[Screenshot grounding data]
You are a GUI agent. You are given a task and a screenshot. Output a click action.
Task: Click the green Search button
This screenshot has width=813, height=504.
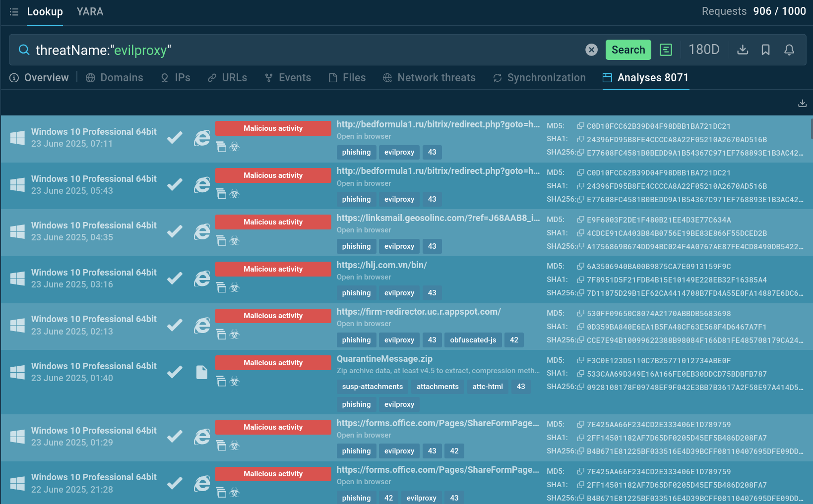pos(628,50)

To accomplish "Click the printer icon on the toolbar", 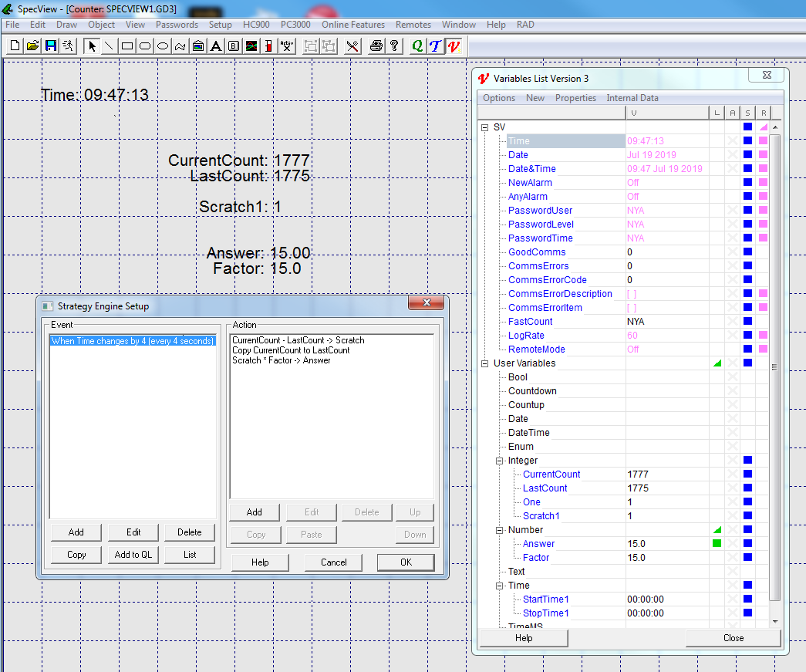I will 376,46.
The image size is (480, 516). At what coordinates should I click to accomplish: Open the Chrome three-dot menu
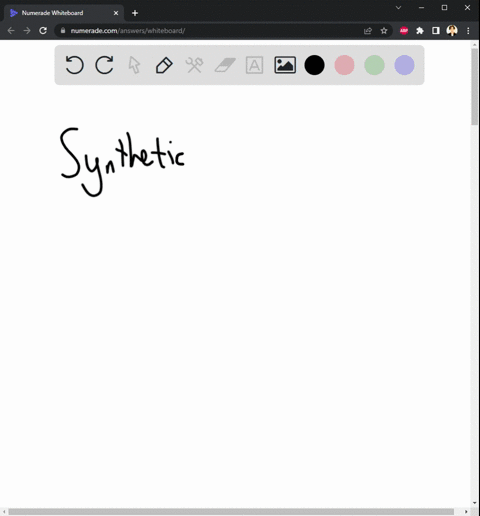(x=468, y=31)
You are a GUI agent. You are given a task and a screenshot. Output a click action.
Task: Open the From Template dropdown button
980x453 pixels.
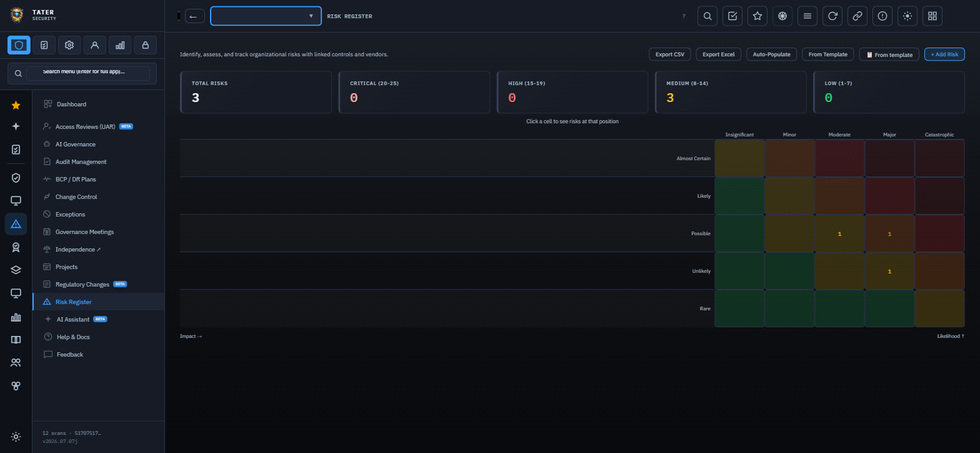[x=828, y=54]
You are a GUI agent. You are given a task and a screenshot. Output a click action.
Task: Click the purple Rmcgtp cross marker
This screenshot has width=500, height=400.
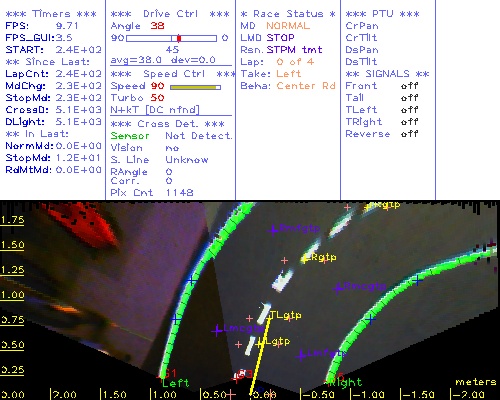tap(338, 288)
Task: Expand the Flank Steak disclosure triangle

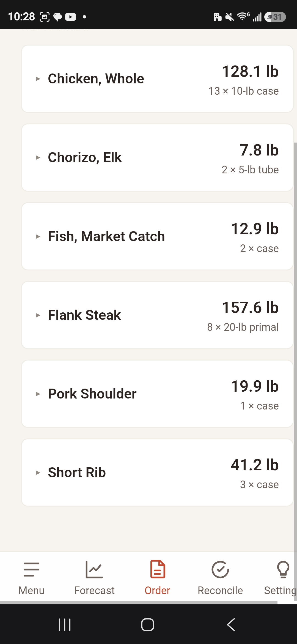Action: tap(38, 315)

▸ **Work required**:
Find how many lines in the entries include the string "button", and state only the number.

▸ **Task result**:
2